● **Extract**
++++

Using Pandoc to create a Website

#pandoc #html #markdown #webdev

I think I created my first web page around 1997. I was studying at the University of Utrecht at the time. There was a brief period around 1994 where the using the World Wide Web meant queueing for the single unix terminal with a gateway to the internet & Mosaic installed after lectures. This of course soon escalated. By 1997, all computer lab terminals (a mix of Sun and HP unix machines, and later some windows PCs) had a browser. It was around then that I put up a little HTML page on the faculty web server announcing my presence to the world.

In the years after, this thing migrated to different places and around 2002 I registered my domain jillesvangurp.com (I was already too late to register jilles.com). Around the same time, I got into blogging. First with something called pivot, which I swapped out for Wordpress a couple of years later. For the past 16 or so years I've been using that to host my website. Recently, somebody pointed out that my web page was broken. Basically, my hosting provider did some infrastructure changes and this messed up https & http. Kind of embarrassing and it annoyed me that I had to spend time on fixing it.

So, I decided that enough was enough and it was time to retire Wordpress. This had been on my TODO list probably for the last five years or so. But it was one of those things that I never got around to. Over time, I've grown more uncomfortable with the notion of running a mess of php that is regularly in need of security updates and generally a vector for having your website defaced. Also, I like to write in markdown and Wordpress seems to insist on not storing that natively and/or mangling it.

++++

● **Records from a collection**
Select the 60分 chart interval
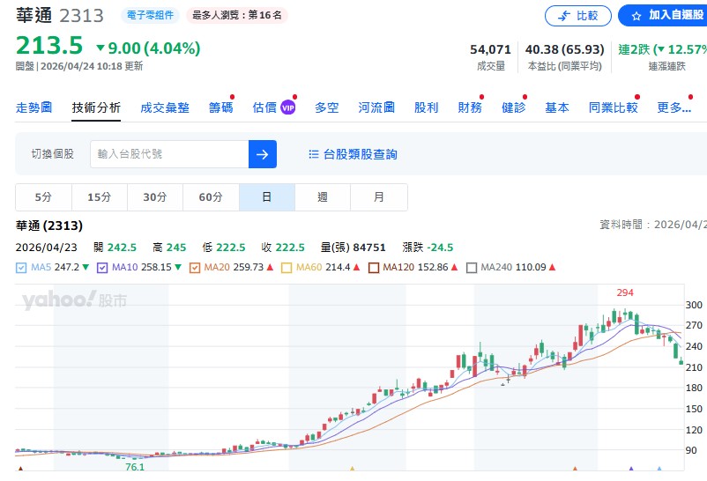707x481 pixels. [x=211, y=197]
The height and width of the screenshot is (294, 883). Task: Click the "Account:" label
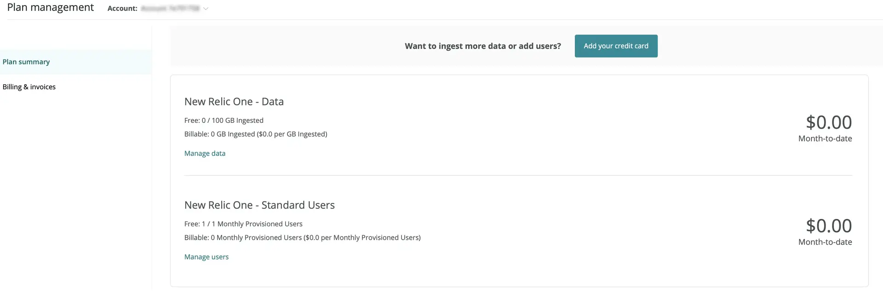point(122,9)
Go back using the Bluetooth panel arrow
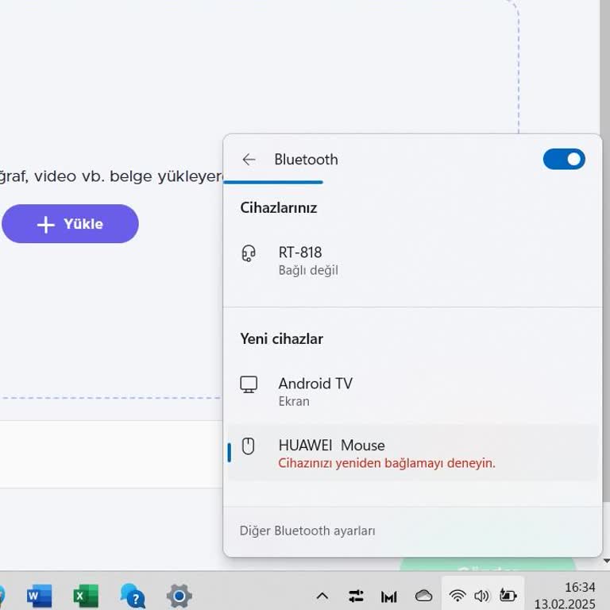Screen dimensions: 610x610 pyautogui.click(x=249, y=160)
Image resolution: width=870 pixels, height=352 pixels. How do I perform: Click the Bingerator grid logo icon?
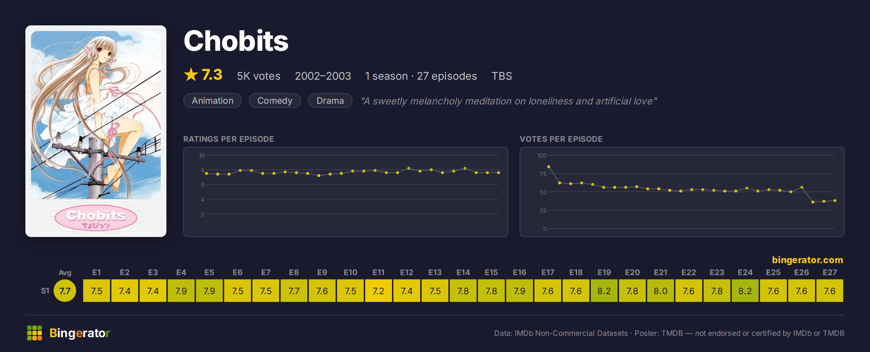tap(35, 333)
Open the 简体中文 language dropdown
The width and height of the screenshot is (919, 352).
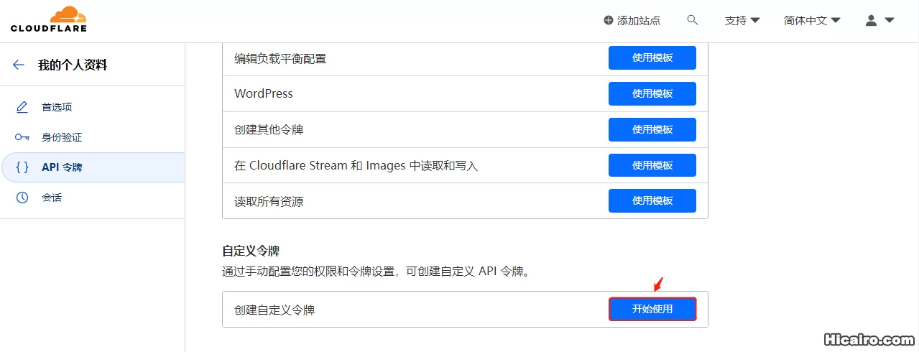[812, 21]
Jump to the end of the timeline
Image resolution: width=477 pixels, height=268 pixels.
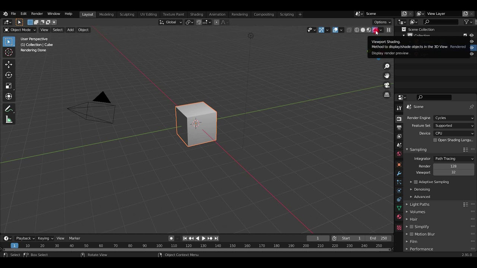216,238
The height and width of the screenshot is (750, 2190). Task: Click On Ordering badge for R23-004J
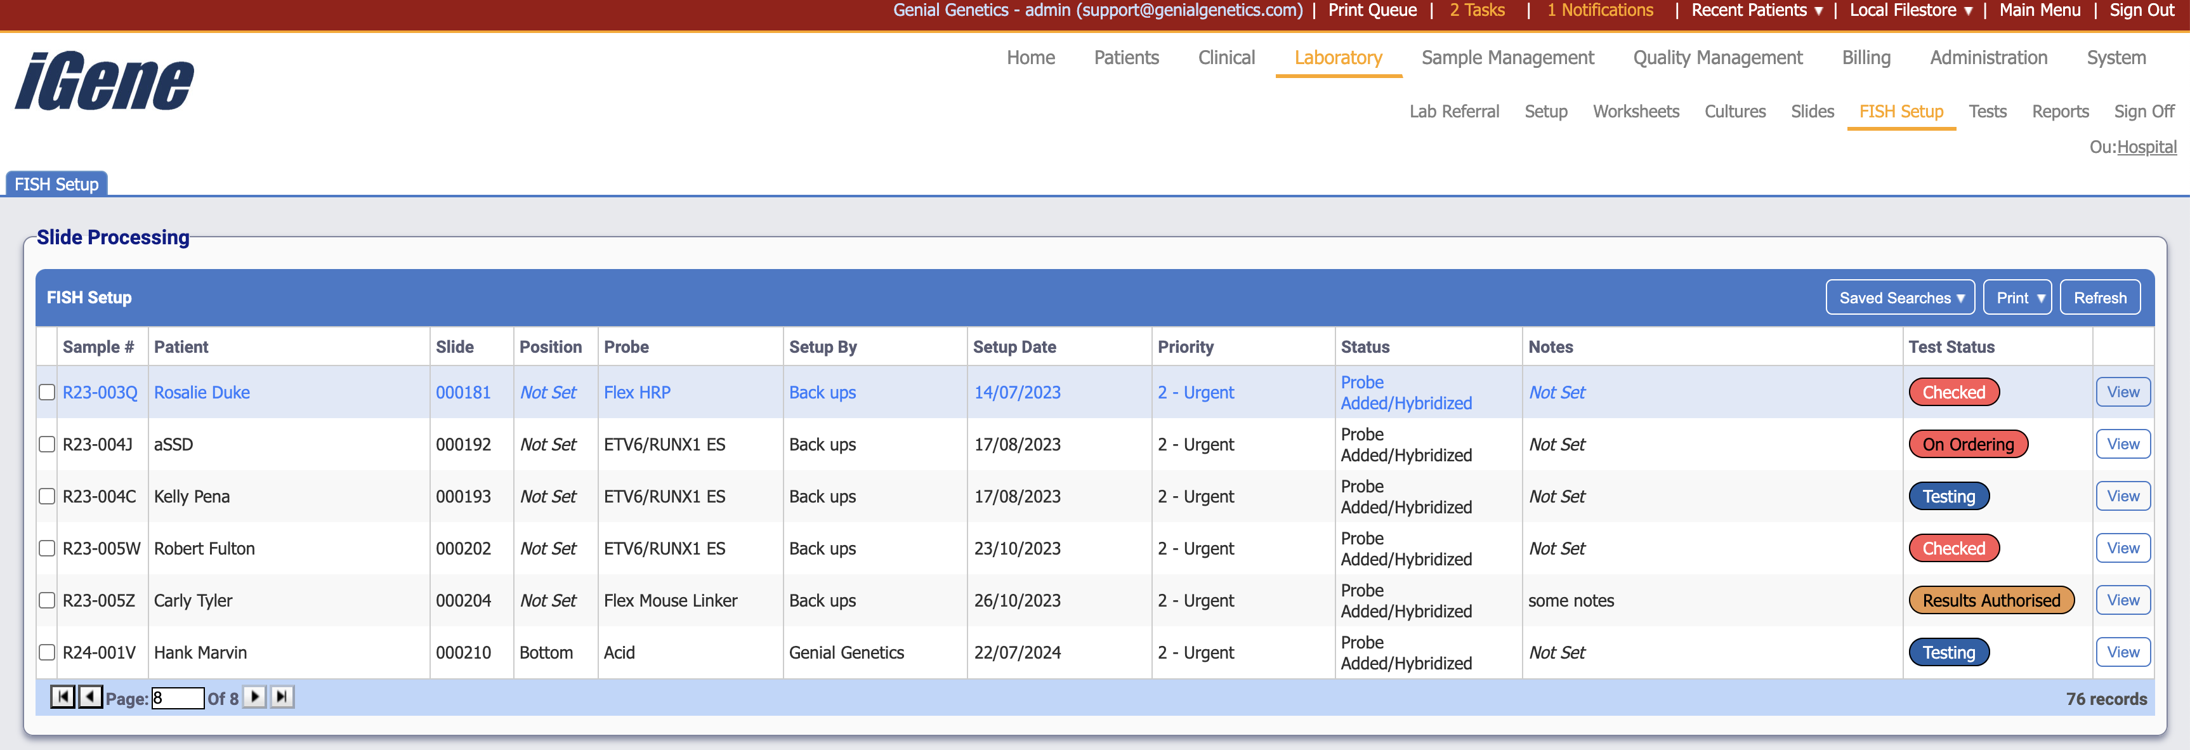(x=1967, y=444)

++++

● **Parts of the exercise**
- A) Could you rewrite the Pandoc post between "I think I created" and "to the world.", inclusive, with "Utrecht" replaced by "Leiden"?
- B) Can you output the lines of the records from the line holding "Open the 简体中文 language dropdown" through the end of the records as a JSON list of strings, one string per line, with blank lines and the pictures left out?

● **Answer list**
- A)
I think I created my first web page around 1997. I was studying at the University of Leiden at the time. There was a brief period around 1994 where the using the World Wide Web meant queueing for the single unix terminal with a gateway to the internet & Mosaic installed after lectures. This of course soon escalated. By 1997, all computer lab terminals (a mix of Sun and HP unix machines, and later some windows PCs) had a browser. It was around then that I put up a little HTML page on the faculty web server announcing my presence to the world.

- B)
[
  "Open the 简体中文 language dropdown",
  "The width and height of the screenshot is (919, 352).",
  "[812, 21]",
  "Jump to the end of the timeline",
  "Image resolution: width=477 pixels, height=268 pixels.",
  "216,238",
  "The height and width of the screenshot is (750, 2190). Task: Click On Ordering badge for R23-004J",
  "(x=1967, y=444)"
]